In the past few weeks some interesting and contentious threads of discussion have been unwinding on “Academic Twitter”, in particular one that’s focused on the current conditions of the academic job market in the United States. It seems the debate was kicked off by a post from Rebecca Schuman at Pan Kisses Kafka blog, who criticized a UC Riverside department for the practice of sending out interview requests only five days before the interviews would take place at the annual MLA conference. This provoked a response from Claire Potter in her blog Tenured Radical, in which she insisted that there had to be reasonable explanations for the process. Potter also critiqued the tone of Schuman’s post, describing it as a “hissy fit”. Multiple follow-up posts ensued.
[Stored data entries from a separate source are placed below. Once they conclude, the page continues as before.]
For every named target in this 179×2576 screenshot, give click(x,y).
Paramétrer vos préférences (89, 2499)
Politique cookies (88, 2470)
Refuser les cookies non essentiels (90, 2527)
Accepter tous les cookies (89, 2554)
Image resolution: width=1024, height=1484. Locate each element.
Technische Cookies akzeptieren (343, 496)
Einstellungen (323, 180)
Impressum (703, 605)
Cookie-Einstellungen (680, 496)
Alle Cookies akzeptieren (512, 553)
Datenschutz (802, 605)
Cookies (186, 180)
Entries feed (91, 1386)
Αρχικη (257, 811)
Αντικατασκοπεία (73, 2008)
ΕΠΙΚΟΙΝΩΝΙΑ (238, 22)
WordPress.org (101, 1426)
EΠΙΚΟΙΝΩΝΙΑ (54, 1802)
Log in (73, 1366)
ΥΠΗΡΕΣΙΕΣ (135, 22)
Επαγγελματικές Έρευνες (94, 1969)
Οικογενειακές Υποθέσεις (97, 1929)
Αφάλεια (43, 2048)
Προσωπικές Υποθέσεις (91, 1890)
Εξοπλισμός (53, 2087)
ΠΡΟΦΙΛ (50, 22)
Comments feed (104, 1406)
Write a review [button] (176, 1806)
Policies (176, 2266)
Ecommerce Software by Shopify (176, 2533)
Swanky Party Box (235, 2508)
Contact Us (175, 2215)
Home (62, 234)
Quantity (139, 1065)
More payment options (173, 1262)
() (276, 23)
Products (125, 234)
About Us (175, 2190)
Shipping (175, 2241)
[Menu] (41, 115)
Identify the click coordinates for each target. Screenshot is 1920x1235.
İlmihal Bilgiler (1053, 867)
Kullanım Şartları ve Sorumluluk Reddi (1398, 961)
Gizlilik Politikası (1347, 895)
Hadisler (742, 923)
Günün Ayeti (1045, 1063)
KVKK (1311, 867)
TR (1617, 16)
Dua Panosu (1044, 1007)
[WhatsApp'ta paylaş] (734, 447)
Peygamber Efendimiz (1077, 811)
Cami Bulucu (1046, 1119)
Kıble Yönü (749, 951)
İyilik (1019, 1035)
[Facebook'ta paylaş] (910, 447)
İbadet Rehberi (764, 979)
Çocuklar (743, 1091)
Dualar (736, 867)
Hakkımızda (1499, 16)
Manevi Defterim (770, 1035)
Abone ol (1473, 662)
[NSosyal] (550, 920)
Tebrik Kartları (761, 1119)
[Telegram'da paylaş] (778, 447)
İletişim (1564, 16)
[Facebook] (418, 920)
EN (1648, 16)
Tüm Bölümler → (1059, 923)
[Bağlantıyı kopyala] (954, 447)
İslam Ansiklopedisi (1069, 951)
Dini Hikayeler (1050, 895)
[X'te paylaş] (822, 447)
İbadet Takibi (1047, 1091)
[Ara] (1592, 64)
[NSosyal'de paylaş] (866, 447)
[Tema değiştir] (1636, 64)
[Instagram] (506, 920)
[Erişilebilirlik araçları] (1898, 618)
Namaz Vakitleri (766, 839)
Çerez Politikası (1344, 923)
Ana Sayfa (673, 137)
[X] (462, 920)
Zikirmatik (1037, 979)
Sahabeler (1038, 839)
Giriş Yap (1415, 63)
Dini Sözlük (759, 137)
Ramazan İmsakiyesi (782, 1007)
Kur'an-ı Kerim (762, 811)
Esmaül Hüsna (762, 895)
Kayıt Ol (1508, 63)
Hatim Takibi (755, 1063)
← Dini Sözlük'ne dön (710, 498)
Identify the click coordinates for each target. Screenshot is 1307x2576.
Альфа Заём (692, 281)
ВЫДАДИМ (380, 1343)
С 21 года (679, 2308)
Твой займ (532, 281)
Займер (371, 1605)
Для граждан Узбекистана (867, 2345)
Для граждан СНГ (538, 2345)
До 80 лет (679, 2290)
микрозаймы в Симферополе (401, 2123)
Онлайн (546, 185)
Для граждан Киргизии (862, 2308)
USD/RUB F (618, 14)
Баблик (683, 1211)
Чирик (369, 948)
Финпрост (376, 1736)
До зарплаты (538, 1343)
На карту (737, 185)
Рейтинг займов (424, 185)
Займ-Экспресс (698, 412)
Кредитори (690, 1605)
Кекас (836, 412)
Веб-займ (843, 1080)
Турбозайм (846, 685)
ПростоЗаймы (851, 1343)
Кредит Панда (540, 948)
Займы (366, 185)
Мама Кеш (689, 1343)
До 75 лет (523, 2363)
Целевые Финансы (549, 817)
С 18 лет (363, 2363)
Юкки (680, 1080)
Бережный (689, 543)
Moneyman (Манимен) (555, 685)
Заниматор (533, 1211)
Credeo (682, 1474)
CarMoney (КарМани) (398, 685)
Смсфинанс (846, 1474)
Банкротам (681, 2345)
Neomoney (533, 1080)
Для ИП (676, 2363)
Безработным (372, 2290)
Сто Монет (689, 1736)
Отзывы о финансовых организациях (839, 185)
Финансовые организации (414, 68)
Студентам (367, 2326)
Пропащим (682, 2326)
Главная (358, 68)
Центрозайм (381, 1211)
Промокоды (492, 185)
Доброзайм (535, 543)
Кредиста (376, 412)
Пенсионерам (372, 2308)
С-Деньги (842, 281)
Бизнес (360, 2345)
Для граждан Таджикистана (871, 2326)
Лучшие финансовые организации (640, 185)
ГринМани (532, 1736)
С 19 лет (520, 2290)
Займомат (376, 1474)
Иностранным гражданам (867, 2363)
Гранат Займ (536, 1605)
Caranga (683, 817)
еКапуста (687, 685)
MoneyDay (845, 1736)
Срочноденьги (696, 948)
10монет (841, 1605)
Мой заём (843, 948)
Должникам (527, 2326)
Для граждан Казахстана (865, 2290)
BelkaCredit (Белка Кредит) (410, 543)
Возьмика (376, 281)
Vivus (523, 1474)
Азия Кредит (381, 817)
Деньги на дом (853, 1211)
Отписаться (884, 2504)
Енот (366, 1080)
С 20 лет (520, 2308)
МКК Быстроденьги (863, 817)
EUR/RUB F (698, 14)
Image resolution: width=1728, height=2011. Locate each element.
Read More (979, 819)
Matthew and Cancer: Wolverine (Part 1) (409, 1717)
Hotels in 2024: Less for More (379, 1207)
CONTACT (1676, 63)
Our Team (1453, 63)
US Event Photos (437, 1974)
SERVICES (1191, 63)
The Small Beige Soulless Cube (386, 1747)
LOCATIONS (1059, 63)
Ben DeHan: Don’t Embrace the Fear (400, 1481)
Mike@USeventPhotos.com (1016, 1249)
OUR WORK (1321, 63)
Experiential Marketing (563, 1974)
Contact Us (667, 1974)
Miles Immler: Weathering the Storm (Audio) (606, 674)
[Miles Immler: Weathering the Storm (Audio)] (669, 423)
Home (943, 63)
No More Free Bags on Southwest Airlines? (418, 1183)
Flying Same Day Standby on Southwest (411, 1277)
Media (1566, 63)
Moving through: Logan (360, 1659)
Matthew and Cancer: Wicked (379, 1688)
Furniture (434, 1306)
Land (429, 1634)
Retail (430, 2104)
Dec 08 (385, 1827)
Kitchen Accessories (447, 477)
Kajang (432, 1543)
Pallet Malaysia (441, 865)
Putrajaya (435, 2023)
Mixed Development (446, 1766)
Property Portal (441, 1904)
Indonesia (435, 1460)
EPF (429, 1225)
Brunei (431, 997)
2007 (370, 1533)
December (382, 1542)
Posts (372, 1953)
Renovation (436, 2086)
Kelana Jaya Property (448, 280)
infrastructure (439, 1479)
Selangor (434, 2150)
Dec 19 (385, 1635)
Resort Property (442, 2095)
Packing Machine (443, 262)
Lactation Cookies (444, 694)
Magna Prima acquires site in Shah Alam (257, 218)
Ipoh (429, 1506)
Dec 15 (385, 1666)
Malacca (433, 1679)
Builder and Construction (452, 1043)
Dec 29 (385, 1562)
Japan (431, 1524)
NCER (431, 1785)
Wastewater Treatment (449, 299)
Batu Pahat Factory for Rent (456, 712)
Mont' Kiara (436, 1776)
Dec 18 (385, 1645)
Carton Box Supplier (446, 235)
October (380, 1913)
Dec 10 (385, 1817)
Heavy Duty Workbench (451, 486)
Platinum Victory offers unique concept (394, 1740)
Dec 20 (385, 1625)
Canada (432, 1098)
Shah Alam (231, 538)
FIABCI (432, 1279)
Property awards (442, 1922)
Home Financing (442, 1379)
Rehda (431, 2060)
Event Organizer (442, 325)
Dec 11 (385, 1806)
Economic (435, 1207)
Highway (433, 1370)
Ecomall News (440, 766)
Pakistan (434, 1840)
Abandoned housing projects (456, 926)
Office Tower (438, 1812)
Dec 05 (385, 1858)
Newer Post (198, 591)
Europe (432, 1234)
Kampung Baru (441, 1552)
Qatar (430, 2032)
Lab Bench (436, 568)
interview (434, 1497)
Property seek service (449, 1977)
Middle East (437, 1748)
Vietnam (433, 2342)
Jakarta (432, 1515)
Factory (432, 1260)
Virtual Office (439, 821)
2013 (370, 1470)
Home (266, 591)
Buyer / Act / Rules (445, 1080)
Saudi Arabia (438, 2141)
After the exchange between Schuman and Potter, the flames were further fanned by Karen Kelsky’s response at The Professor Is In, wherein she made a comparison between the denial of privilege by the tenured and the denial of racism by white people. The comparison is inappropriate, but Kelsky’s analysis of the advantages of the tenured hit home, and it set off another intense discussion about the responsibilities of tenured faculty in a context where non-tenured peers/colleagues are working in exploitative conditions.
I think there have been a couple of things happening in this debate. One of them is the underlying issue itself – the job market and hiring practices and, at root, the culture of academe and its professionalization process. This is tied closely to the nature of the academic workforce, which in the United States now comprises over two-thirds temporary and/or contingent faculty positions (hence “New Faculty Majority”); tenure is becoming exceptional. But also emerging from this heated exchange about academic working conditions is the question of how we talk with each other, and the issue of the “policing” of people’s participation in the name of civility or professionalism as illustrated in Potter’s response to Schuman.